Lithuania’a women’s bantamweight Julija Stoliarenko stepped on the scales at the UFC on ESPN 21 weigh-ins, wobbled, stumbled, and then crashed backwards into the curtain.
https://twitter.com/TheSchmo312/status/1372943496051519490
She was given a few minutes to recover, and then made weight successfully. Then she fainted again and was stretchered to the hospital. The fight vs. Julia Avila was canceled.
https://twitter.com/TheSchmo312/status/1372944761103872001
What you see above is the inevitable byproduct of irrationality normalized. In what other sport do you reduce yourself to the point you cannot walk, just one day before you have to reach the highest performance level imaginable? Further, MMA is a hurting game, where you are trying to traumatize your opponent’s brain, and weight cutting causes the brain to shrink, so it no longer sits snugly inside the cranium, and is thus subject to more trauma.
Stoliarenko explained what happened from the fighter’s perspective. It wasn’t that she is enmeshed in an irrational system, it was simply that the timing of her cut was off.
“Hello everyone, began Stoliarenko, on her social network. So, I wanted to explain the situation that happened today on the scales during weight-ins at the UFC. So, the problem wasn’t my weight cut, and so on … It was actually one of my easiest weight cuts in my career, and weight was dropping too fast. The main issue I think was that I made weight too early. Basically, the weigh-ins start at 9:00 a.m., and I was already on weight at 5:00 a.m. It was just too long of a time on weight. As everybody knows when you cut weight, you cannot be on this weight for too long because you’re already on the limit of your dehydration and so on. That was an issue why it all happened.
“I’m so upset because right now I’m feeling great. I feel ready for a fight. My body feels great. I’m still in a good shape. I know that I can fight and so on. It just happened that the athletic commission did not clear me for a fight, because we are taking care of the fighters. That situation looked terrible. The UFC also takes care of the fighters. I just want to say sorry to the UFC first of all. and the most sorry to Avila. I still hope that maybe in the future we are going to meet up. Gosh, I was so ready for that fight.”
Stoliarenko is an admirable warrior. The weigh-ins process, on the other hand, is deplorable. Extreme weight cutting is the most dangerous regulatory issue in mixed martial arts, which is already an inherently dangerous sport.
Dehydration is medically as mild, moderate, or severe depending on the percentage of body weight lost. Mild dehydration is said to be present with fluid losses of 5-7%. Moderate dehydration is 8% to 10-11%. Severe dehydration is 11-12% or more of body weight; it requires immediate medical care. Death occurs at a loss of between 15% and 25% of the body water.
Andy Foster, executive director of the California State Athletic Commission, has taken the lead in combatting the practice. He has been gathering data since 2019, and on one study, 10% (or 28 out of 285) of MMA fights in California saw one or both fighters weighing over 15% above the contracted weight on fight day. By contrast, in boxing the rate was just 1.6% (or 9 out of 570).
To give a single example from MMA, this would be a bantamweight (136 non-title limit) weighing more than 155.2 on fight day, or two divisions up. Weight divisions are implemented for fighter health and safety, yet in this pursuit of safety a significant percentage of fighters are enduring a potentially fatal level of fluid loss.
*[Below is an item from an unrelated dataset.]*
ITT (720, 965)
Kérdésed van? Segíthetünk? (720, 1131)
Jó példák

Foster has instituted a new rule that cancels a fight if on fight day a competitor weighed more than 15% over the contracted fight weight. Trainers, promoters, matchmakers, and managers, will be responsible for making sure fighters comply with the new rule.
There is the potential now that fighters will not fully rehydrate before a fight, but Foster explained that the aim is to get promoters to match fighters at closer to their natural weight. The alternative for promoters is seeing a bout canceled.
The only way we can get there is out of fear of a cancellation, said Foster in 2019 to Marc Raimondi for ESPN. I suspect the matchmakers will probably just move the fights up a little bit if they see weights increase just to prevent risks to their promotions.
Foster would also like promoters to hold more catchweight fights. This is another sensible step, as fans want to watch good fights, not watch fights at any given weight division.
This is a fixable issue, said Foster. Pretending like we’re bound to these weight like they’re set in stone and fighters can’t move up, frankly it’s not healthy.
Nevada is a leading commission, and needs to adopt Foster’s rational approach to weight cutting. The alternative is doing so after a prominent fighter dies. If you’re not part of the solution, you’re part of the problem, and right now, the Nevada Athletic Commission is part of the problem, as you can see.